Configuring environment variables in Lightdash

This setting is found under Advanced configuration options
If your dbt project uses environment variables in your dbt profiles.yml file, you can add these to Lightdash in your project settings. For each environment variable, you’ll need to add the key + value pair for the item. You’ll normally find these values in a file called .env in your dbt project directory. For example, you might have something like:
profile:
  target: prod
  outputs:
    prod:
      type: postgres
      host: 127.0.0.1
      user: "{{ env_var('DBT_USER') }}"
      ....
Then a .env file like:
export DBT_USER="myspecialuser"
So, in Lightdash, you’d add a new environment variable and put key as DBT_USER and value as myspecialuser.

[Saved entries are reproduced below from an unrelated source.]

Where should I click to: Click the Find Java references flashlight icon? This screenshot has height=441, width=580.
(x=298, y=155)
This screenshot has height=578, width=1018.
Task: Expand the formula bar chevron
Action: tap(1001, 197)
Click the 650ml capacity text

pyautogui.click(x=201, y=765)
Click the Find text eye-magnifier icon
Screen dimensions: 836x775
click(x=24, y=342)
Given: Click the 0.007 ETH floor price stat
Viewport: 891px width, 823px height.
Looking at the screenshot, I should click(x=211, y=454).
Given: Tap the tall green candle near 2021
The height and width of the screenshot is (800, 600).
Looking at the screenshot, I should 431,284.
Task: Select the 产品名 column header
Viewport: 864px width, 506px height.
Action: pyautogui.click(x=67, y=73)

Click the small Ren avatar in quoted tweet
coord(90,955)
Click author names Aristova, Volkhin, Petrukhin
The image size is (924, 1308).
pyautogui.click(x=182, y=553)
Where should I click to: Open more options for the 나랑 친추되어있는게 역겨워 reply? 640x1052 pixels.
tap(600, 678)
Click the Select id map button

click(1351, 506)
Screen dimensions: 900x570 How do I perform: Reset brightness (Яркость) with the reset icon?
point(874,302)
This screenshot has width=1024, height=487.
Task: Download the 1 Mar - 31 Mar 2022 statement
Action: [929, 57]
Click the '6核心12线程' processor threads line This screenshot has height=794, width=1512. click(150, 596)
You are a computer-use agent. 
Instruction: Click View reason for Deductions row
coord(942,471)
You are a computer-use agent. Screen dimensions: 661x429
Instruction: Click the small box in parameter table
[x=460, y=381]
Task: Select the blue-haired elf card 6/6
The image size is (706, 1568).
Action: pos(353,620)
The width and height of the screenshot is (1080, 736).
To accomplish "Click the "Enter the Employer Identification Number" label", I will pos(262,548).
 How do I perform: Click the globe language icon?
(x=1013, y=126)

How environment variables work with dbt macros

When Lightdash compiles your dbt project, any environment variables you configure will be available to your dbt macros through the env_var() function. For example, if you have a macro that checks an environment variable:
{% macro get_schema() %}
  {% if env_var('DBT_ENV') == 'production' %}
    {{ return('prod_analytics') }}
  {% else %}
    {{ return('dev_analytics') }}
  {% endif %}
{% endmacro %}
You would set DBT_ENV=production as an environment variable in your Lightdash connection settings to ensure the macro resolves to prod_analytics. Key points about environment variables:
  • They’re available to all macros in your dbt project via the env_var() function
  • They’re particularly important if your dbt project was built for dbt Cloud, which relies heavily on environment variables
  • Make sure to set any environment variables your macros depend on in Lightdash to match your production dbt environment

Key takeaways

  • Lightdash compiles your dbt project using the target name and other settings you configure in the connection settings
  • Any macros that use target.name, environment variables, or other profile settings will resolve according to your Lightdash configuration
  • Make sure your Lightdash target name matches the target you use for your production dbt runs to ensure Lightdash behaves consistently with your dbt project
  • If you have custom macros that depend on target settings or environment variables, ensure those settings are configured correctly in your Lightdash connection settings
If you’re experiencing unexpected behavior with how Lightdash compiles your dbt project, check that your target name in Lightdash matches what your dbt macros expect, and verify any environment variables your macros depend on are properly set.